#### Listed entries:
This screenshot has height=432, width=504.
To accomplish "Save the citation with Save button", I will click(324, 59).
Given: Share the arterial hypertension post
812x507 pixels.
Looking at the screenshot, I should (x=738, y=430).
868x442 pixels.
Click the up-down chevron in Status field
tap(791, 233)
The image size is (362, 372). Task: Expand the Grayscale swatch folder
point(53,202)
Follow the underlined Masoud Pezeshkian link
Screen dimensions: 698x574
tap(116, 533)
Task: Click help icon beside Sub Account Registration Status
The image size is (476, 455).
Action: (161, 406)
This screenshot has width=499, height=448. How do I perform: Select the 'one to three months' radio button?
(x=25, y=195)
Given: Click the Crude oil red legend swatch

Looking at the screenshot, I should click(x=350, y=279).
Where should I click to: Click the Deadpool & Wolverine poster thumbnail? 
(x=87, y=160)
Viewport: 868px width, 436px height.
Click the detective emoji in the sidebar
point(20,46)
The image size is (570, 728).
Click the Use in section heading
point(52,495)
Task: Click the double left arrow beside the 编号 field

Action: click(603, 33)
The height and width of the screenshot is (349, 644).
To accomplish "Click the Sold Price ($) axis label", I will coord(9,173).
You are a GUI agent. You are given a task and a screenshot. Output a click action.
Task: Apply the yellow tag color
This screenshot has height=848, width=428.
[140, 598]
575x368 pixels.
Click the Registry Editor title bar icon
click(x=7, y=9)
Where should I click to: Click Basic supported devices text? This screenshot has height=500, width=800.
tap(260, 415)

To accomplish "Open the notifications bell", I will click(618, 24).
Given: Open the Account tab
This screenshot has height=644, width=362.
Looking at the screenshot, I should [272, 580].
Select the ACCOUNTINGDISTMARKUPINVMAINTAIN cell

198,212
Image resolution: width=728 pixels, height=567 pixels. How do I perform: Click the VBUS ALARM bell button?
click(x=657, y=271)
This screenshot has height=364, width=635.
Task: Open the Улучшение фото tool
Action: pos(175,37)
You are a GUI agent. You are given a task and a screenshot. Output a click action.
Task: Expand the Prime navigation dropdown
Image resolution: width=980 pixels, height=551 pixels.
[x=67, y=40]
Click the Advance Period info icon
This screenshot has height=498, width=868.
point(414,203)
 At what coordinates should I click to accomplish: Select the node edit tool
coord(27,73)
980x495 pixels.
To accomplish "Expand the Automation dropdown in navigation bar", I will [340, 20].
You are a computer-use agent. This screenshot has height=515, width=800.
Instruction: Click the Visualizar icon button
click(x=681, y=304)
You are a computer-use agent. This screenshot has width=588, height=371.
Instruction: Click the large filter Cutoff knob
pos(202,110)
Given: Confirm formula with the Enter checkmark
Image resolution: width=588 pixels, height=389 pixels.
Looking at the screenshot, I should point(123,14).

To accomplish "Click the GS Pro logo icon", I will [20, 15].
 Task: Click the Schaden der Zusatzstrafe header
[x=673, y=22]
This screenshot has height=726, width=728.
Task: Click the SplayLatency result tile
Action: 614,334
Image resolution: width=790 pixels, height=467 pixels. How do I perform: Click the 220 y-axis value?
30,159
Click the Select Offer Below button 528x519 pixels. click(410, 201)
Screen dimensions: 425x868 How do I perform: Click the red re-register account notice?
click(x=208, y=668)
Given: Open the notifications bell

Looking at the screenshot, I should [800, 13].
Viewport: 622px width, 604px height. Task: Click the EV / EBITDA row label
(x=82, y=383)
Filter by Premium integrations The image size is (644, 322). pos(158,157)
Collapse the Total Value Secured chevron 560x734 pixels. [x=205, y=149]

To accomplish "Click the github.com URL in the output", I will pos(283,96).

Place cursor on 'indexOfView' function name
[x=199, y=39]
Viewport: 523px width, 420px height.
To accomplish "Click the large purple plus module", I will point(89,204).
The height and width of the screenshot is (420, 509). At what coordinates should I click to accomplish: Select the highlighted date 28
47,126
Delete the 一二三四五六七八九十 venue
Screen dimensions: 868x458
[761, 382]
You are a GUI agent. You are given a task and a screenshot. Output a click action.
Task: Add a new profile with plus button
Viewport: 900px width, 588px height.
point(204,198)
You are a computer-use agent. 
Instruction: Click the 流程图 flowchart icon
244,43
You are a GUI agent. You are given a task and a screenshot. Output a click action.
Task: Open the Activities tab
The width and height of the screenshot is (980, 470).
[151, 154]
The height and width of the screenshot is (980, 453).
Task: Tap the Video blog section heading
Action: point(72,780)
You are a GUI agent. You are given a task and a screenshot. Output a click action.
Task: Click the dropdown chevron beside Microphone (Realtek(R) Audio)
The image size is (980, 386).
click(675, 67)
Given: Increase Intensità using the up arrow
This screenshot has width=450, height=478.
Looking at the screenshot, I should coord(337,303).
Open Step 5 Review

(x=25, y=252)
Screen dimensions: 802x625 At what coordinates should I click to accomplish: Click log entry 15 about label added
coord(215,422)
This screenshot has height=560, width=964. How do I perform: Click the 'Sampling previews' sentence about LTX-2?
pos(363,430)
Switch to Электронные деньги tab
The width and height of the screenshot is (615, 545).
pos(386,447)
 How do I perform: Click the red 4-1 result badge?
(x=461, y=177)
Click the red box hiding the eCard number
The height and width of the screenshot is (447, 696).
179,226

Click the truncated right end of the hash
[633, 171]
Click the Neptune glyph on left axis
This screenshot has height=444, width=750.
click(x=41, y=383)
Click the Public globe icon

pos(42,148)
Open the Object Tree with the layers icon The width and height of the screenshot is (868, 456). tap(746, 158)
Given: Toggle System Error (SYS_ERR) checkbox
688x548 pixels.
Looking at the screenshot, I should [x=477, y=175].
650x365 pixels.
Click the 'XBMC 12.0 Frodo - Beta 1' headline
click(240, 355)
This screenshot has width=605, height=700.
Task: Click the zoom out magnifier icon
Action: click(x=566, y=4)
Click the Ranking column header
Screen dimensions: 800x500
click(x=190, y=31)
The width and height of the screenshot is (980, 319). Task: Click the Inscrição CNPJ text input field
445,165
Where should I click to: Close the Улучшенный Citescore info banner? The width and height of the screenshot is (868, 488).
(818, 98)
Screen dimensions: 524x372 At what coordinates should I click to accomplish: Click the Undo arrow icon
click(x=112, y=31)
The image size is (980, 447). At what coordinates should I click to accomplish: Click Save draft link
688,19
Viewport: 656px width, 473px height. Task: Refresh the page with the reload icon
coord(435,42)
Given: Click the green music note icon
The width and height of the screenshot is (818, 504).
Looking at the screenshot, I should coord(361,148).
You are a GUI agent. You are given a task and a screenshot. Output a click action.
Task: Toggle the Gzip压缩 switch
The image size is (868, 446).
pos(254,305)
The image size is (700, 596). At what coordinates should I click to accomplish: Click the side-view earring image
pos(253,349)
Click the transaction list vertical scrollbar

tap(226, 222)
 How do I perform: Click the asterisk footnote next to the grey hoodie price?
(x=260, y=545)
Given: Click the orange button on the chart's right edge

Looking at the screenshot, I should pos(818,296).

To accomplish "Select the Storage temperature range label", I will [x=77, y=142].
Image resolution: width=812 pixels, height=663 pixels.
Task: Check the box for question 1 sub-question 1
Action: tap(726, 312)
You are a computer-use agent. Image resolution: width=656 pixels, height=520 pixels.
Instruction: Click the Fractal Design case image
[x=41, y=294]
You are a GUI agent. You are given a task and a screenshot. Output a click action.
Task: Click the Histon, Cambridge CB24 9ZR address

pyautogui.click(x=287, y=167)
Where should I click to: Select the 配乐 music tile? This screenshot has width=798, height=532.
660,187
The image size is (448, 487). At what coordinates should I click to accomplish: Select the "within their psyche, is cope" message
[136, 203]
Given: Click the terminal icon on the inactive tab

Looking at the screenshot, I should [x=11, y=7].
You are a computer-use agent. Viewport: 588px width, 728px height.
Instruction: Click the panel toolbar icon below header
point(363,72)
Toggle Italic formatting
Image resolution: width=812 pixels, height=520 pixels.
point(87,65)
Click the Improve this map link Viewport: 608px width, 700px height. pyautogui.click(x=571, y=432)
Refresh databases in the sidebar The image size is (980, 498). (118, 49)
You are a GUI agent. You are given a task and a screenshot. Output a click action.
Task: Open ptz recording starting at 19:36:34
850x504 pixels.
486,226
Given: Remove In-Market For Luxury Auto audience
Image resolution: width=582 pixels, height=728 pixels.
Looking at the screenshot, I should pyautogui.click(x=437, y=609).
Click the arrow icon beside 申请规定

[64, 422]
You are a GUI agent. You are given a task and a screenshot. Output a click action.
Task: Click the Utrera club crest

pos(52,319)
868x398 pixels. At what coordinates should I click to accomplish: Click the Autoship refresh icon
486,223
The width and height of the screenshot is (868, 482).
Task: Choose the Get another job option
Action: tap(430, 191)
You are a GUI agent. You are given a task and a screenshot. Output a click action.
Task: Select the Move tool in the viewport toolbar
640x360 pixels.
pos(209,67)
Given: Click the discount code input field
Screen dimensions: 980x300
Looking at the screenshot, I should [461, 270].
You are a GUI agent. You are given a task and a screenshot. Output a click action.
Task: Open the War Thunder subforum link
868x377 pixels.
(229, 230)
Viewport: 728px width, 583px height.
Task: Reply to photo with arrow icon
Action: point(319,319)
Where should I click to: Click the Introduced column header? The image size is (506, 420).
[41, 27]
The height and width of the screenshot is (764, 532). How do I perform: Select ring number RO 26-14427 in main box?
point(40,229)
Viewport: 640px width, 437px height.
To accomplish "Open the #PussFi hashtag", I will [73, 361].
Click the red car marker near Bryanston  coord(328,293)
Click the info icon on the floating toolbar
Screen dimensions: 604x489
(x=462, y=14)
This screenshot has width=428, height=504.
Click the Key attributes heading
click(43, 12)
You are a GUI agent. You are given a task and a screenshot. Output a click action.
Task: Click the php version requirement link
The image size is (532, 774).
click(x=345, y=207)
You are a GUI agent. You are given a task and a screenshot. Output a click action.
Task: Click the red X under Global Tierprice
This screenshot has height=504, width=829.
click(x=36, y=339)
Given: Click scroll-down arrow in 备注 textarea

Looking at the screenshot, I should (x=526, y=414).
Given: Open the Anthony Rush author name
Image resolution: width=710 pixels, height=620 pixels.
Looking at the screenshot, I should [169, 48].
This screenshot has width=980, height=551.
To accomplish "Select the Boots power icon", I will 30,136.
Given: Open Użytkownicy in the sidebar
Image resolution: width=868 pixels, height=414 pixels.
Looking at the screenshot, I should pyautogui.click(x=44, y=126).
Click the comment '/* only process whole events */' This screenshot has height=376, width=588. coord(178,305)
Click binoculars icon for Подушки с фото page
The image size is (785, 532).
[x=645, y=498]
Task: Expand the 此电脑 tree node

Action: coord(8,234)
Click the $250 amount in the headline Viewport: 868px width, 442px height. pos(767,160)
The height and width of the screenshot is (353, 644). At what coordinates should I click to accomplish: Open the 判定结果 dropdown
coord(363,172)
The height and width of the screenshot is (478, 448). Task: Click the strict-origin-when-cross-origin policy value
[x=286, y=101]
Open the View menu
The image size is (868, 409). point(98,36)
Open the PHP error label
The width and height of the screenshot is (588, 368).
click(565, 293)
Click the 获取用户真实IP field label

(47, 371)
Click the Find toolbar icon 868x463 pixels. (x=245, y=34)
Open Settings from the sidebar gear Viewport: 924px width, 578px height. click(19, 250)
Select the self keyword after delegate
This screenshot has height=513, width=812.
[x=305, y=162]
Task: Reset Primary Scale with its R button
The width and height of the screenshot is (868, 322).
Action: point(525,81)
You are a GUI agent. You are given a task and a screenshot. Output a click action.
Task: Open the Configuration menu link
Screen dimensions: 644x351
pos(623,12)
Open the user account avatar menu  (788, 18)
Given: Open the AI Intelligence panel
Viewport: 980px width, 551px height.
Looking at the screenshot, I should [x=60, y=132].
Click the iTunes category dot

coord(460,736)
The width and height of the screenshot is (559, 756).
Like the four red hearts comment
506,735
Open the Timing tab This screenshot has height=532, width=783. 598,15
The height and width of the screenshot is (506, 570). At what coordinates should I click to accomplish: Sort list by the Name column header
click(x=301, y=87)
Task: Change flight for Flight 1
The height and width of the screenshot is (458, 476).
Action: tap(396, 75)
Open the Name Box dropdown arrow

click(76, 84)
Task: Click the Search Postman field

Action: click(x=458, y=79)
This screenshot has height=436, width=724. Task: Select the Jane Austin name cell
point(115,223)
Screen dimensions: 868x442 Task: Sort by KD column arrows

#### What this task involves:
Filter the records for the word "computer" and show every line that has it.

#### Problem solution:
You are a computer-use agent. This screenshot has height=515, width=800.
You are a computer-use agent. This screenshot has width=588, height=371.
You are a computer-use agent. 
You are a computer-use agent. Image resolution: width=656 pixels, height=520 pixels.
You are a computer-use agent. Viewport: 588px width, 728px height.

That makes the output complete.